▸ **TEXT TO READ**

## start

Re: SparkContext SyntaxError: invalid syntax

Andrew Weiner Wed, 13 Jan 2016 15:52:02 -0800

Thanks for your continuing help.  Here is some additional info.

*OS/architecture*
output of *cat /proc/version*:
Linux version 2.6.18-400.1.1.el5 (mockbu...@x86-012.build.bos.redhat.com)


output of *lsb_release -a*:
LSB Version:
 
:core-4.0-amd64:core-4.0-ia32:core-4.0-noarch:graphics-4.0-amd64:graphics-4.0-ia32:graphics-4.0-noarch:printing-4.0-amd64:printing-4.0-ia32:printing-4.0-noarch
Distributor ID: RedHatEnterpriseServer
Description:    Red Hat Enterprise Linux Server release 5.11 (Tikanga)
Release:        5.11
Codename:       Tikanga

*Running a local job*
I have confirmed that I can successfully run python jobs using
bin/spark-submit --master local[*]
Specifically, this is the command I am using:
*./bin/spark-submit --master local[8]
./examples/src/main/python/wordcount.py
file:/home/<username>/spark-1.6.0-bin-hadoop2.4/README.md*
And it works!

## end

▸ **MATERIAL**
## start

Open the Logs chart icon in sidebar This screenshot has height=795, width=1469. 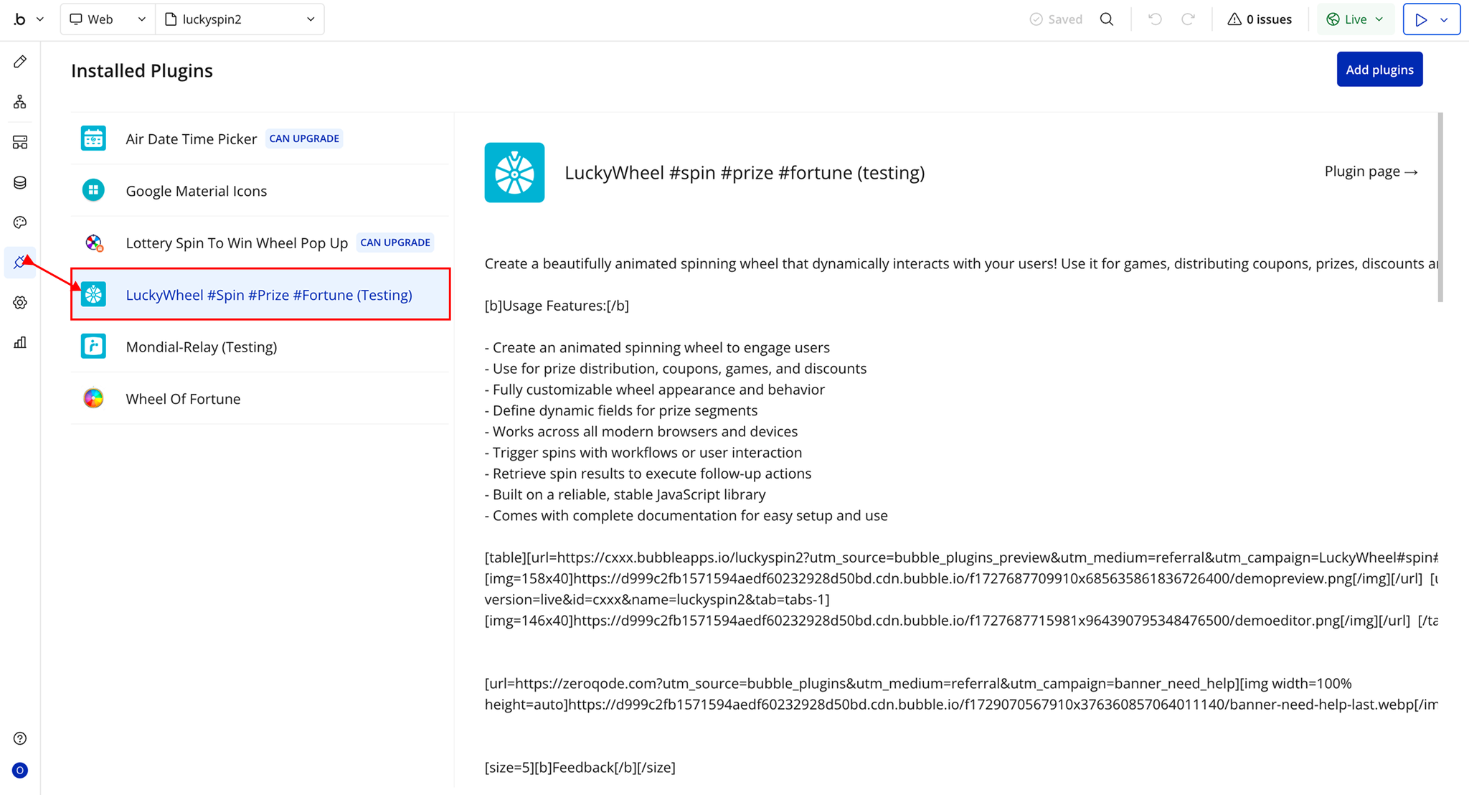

## end

▸ **PROBLEM DESCRIPTION**
Rewrite the stretch of the SparkContext forum post from "Re: SparkContext SyntaxError: invalid" through "some additional info.", putting "extra details" in place of "additional info".

▸ **OUTPUT**
Re: SparkContext SyntaxError: invalid syntax

Andrew Weiner Wed, 13 Jan 2016 15:52:02 -0800

Thanks for your continuing help.  Here is some extra details.